In Laika’s newest animated film, a British adventurer, Lionel (Hugh Jackman), seeks out the elusive sasquatch. He does this not for research or sport, but to secure a place in some high society club. You see, his peers look down Lionel. They don’t consider his work worthy and they just plain don’t like him or want him around. Nonetheless, Lionel is determined to prove the small-minded men wrong.
After a long journey, Lionel finds the sasquatch (Zach Galifianakis) and to his surprise, he’s a delightful and gentle creature. He’s sweet, polite, speaks perfect English and all around his cave are books he stole from the village to teach himself to read and write. Lionel dubs the creature, Mr. Link (though he later names himself Susan). Susan tells Lionel that he’s lonely and wants to live where other creatures like him are. Together, and picking up Lionel’s old colleague, Adelina (Zoe Saldana) they journey across the world to the Himalayas to find Shangri La, a fabled city of yetis.
As with all of Laika’s previous films, the stop-motion animation here is a sight to behold. Every movement is so fluid and every character’s expressions are so rich it’s easy to forget we’re watching photographed puppets.
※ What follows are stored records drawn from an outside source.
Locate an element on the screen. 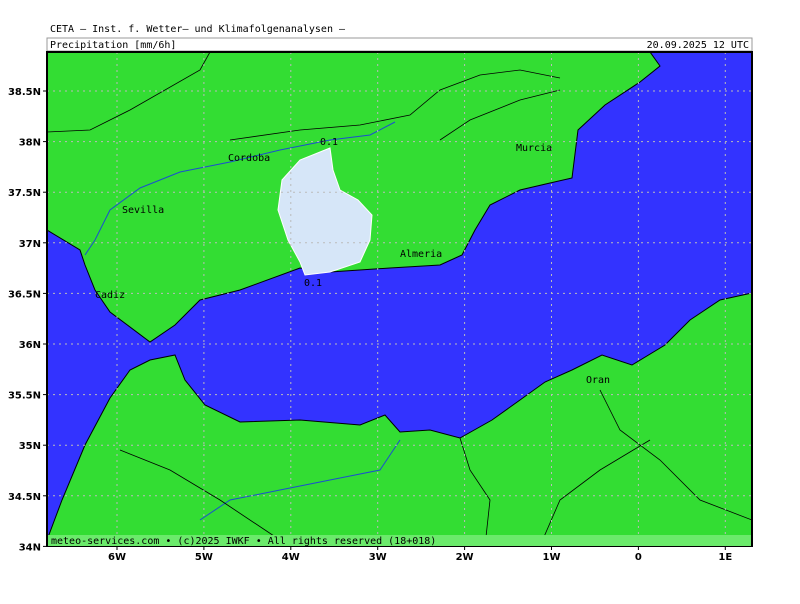 The image size is (800, 604). lon-label: 1E is located at coordinates (725, 558).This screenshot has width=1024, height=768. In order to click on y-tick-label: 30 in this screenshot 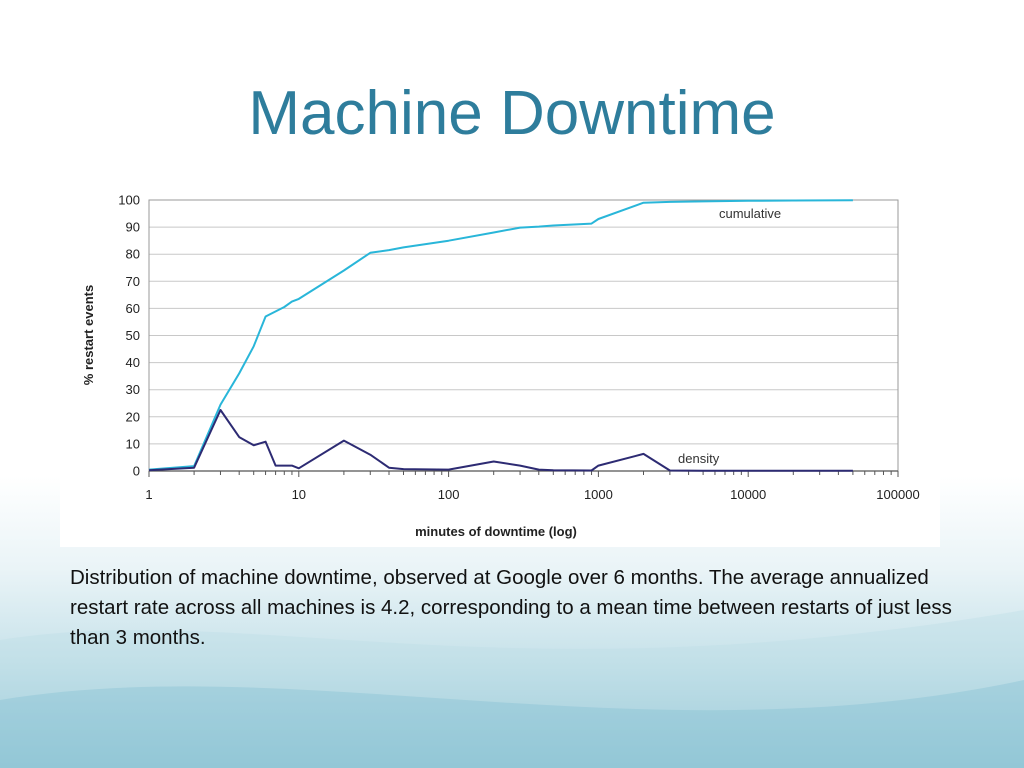, I will do `click(133, 390)`. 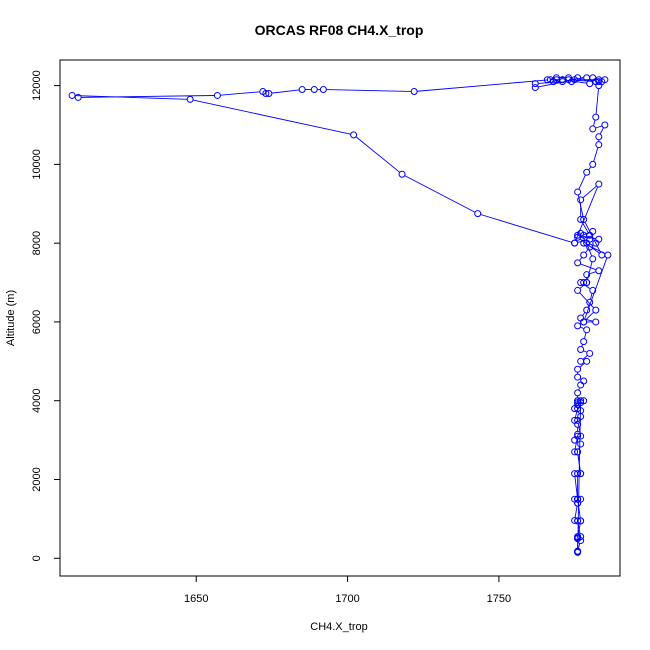 I want to click on y-tick-label: 4000, so click(x=37, y=400).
Susan especially feels so authentic and unique, from his shape and size to the way his arms swing. The team at Laika are masters of their craft and it shines in every frame. Stay during the credits for an amazing behind-the-scenes look at that beautiful scene with the elephant. My son saw it and literally said, “Wow!”
There are two main lessons in Missing Link that I rarely see in movies aimed at children. First, is the sad realization that not everyone is going to like you/want to be your friend/want you around. This comes up right away with Lionel, and sadly later with Susan. In real life, it can be a difficult pill for a kid to swallow, and like Lionel, kids might go about trying to win the haters over. However the second lesson helps deter from that: You don’t need to seek out validation. Simply knowing your own worth is gratifying and no one else needs to tell you so. I love the way Susan, Lionel and Adelina come to terms with themselves and allow themselves to be happy and free.
“You are a great man, but I deserve greater.”